In 2001, after having lived in several other towns and cities for work, I moved to the Lansing, Michigan area, also for work. As soon as the moving van left, a neighbor and her teen-age daughter brought me a plate of chocolate chip cookies. Then I walked my tree-lined street and the next day, I shopped at the best farmer’s market outside of Detroit’s Eastern Market, and drove from one side of the small metro-area to another. Friendly, helpful folks, lots of green space, an efficient highway and road system, the beauty of the state capitol. It felt like I’d found home again.
I can remember calling my aunt and saying “I don’t get why more people don’t live here. This place is wonderful.” So for the next 18 years, it was easy to call the area home.

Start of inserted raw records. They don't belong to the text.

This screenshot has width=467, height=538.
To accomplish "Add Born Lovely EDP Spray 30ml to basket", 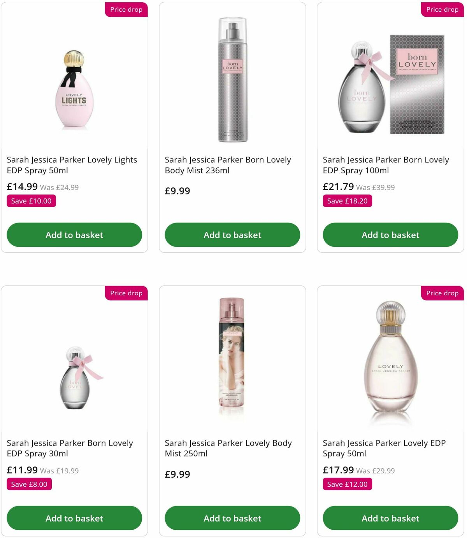I will coord(74,518).
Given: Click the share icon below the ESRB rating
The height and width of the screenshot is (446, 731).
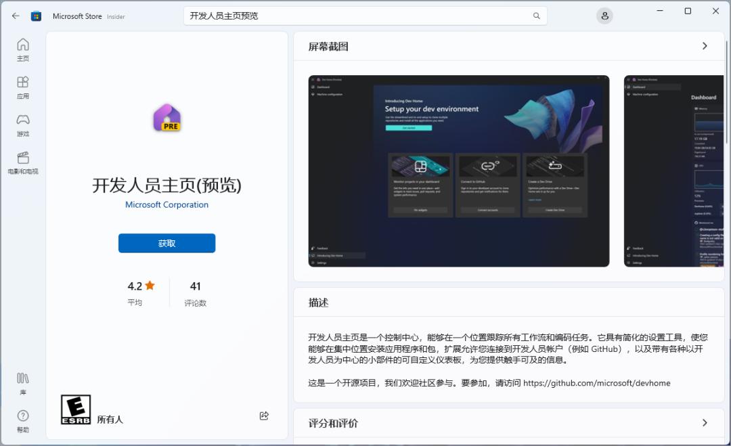Looking at the screenshot, I should point(265,416).
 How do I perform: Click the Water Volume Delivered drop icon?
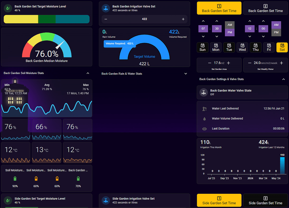click(x=204, y=119)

For the past two weeks, I’ve been back to the Lansing area, staying with two generous and caring friends. I’ve gathered with friends I volunteered with, worked alongside with, and worshipped with. I’ve met with former neighbors and yes, my old movie group. The trees stand just as majestically as they always did in the yard of my old house.
Once again, I’ve come home.
So what makes each area feel like home? I’ve distilled it to two things for me.

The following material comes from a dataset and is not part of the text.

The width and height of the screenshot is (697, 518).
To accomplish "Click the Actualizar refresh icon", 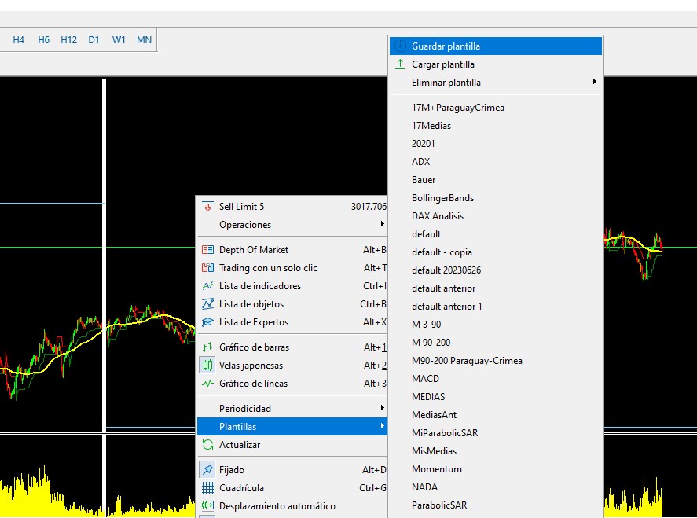I will pos(207,445).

- Memories. Of family, school friends, life experiences including first jobs and first loves, and the lessons that come with each are attached more so to my original or childhood home.
- Comfort. A sense of safety and security and people whose company I enjoy. Add in a house that makes me happy, a welcoming neighborhood, and a diverse community that reflects my interests and values. This is how I view my adult home.
So yes, I can go home again, with different expectations and opportunities, but it can still feel like home.
We had frost on the windshield this morning, and I pulled out gloves and a headband for my walk. Tomorrow, we head back to the southwest where we’ve lived for two years. I’ve loved it, but I can’t say it has felt like home. However, I am very much looking forward to building more friendships, engaging differently within my community, and making more great memories. Then it will truly feel like home. Again.
May you always know the comfort of home, wherever and whenever that is.